**DATA EXTRACTS:**
═══

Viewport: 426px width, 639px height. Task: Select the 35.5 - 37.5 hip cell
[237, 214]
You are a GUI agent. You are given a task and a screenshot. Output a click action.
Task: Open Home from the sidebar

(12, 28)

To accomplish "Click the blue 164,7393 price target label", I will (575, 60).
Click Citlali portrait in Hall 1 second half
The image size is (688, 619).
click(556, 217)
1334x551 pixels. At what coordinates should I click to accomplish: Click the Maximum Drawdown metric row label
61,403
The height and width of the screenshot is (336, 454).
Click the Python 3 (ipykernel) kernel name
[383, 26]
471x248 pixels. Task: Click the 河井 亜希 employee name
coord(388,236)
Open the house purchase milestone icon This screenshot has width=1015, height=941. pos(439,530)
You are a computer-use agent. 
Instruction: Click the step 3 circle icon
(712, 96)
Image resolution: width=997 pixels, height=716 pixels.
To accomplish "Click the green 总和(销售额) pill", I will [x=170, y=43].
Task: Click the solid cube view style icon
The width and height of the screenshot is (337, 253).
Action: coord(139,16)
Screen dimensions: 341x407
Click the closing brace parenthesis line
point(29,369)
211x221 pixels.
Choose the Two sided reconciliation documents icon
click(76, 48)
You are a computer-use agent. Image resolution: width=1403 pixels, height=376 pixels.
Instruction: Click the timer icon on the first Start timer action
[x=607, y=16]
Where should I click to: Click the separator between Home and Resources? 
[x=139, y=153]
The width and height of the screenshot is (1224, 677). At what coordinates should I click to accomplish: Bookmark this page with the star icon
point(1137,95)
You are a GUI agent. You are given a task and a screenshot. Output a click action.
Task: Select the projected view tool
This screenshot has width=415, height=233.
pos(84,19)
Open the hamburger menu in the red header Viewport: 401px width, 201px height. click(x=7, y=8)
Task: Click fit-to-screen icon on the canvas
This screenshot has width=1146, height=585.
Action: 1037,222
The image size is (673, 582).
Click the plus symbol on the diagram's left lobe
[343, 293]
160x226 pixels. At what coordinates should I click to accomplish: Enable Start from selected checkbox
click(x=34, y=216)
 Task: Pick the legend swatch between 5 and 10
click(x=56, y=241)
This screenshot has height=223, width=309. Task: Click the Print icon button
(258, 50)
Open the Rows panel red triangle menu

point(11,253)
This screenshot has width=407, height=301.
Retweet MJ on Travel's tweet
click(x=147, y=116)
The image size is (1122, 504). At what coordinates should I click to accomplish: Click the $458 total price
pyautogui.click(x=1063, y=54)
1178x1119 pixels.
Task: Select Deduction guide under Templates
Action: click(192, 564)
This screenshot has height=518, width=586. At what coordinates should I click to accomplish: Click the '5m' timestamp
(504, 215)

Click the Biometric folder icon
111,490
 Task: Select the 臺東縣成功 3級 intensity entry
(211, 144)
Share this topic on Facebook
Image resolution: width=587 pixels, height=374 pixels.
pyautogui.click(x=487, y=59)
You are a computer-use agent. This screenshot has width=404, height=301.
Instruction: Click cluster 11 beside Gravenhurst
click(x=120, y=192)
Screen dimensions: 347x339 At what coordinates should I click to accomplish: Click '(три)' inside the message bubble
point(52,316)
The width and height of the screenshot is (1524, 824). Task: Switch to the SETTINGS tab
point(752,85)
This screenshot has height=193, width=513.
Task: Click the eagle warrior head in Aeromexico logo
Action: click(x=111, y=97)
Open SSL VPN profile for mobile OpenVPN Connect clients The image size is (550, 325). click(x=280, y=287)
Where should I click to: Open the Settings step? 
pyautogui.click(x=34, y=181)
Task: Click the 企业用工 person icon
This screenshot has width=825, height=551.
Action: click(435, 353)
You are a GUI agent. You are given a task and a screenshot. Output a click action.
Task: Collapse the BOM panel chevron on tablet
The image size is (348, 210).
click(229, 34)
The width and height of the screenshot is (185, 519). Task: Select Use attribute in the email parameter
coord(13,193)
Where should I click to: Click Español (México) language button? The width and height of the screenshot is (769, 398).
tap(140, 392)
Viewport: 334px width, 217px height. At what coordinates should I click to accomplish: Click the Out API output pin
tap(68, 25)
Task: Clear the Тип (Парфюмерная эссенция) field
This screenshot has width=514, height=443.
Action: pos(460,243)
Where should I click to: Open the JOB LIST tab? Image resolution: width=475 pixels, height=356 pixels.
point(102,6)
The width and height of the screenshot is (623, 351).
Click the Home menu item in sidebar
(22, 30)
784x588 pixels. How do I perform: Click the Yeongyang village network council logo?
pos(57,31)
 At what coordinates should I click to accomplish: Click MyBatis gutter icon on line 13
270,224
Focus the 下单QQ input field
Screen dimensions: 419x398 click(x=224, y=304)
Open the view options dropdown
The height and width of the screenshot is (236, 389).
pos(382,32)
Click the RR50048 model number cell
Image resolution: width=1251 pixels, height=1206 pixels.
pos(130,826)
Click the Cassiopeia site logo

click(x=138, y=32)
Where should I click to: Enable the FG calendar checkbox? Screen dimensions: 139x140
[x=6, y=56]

═══

**TASK OBJECTIVE:**
Scan the entries for lines with the string "computer". Report only how many there are.

**RESULT OF THIS EXERCISE:**
3